Dîner débat avec Martine Ladoucette, DG du CHU de Nîmes — 2 février 2016

C’est devant un auditoire passionné de vingt-cinq personnes que Martine Ladoucette, directrice générale du CHU de Nîmes, a présenté un panorama documenté, argumenté et réaliste du système de santé français, avec ses forces et ses faiblesses.

Martine Ladoucette, DG du CHU de Nîmes, (Sciences-po, SP 81)
Martine Ladoucette, DG du CHU de Nîmes, (Sciences-Po, SP 81)

Organisé à l’initiative de la section régionale des Sciences-Po Alumni, à Castelnau-le-Lez, mardi 2 février, dans le cadre du collectif Alumni Grandes Écoles Languedoc-Roussillon, ce dîner débat a permis de donner une image de la dynamique du système de santé tant dans la médecine hospitalière que dans la médecine de ville.

A retenir parmi les forces, la liberté et la pluralité des acteurs, la bonne densité de la médecine de ville, le pourcentage de reste à charge pour les patients de 8% plaçant notre pays dans les premiers rangs au sein de l’OCDE et de l’Union européenne.
Parmi les faiblesses, l’insuffisance de la prévention primaire, l’accentuation des inégalités dans l’accès aux soins et d’une manière générale, un système de santé dispendieux dont les dépenses croissent trois fois plus vite que le PIB, notamment en raison de la hausse exponentielle des dépenses liées à la prise en charge des affections de longue durée (ALD).

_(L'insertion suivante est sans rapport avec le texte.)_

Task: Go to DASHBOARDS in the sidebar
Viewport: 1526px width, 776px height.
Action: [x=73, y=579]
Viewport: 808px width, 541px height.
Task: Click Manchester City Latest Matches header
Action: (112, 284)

En conclusion, retenons, entre autres, la nécessité de passer du tout curatif au préventif pour une meilleure prise en charge des maladies chroniques, de prendre en compte le vieillissement de la population et de procéder à des réformes courageuses et de grande ampleur. Face à ces enjeux, le risque d’une prise de pouvoir des mutuelles dans la politique de santé existe.
Un grand merci à Martine Ladoucette pour cette très riche présentation très appréciée de toutes et tous.
Pour les Alumni, il est en effet particulièrement important d’échanger si ouvertement avec de hauts responsables issus de leurs rangs et que l’on sent animés par une conception humaniste et citoyenne de leur métier.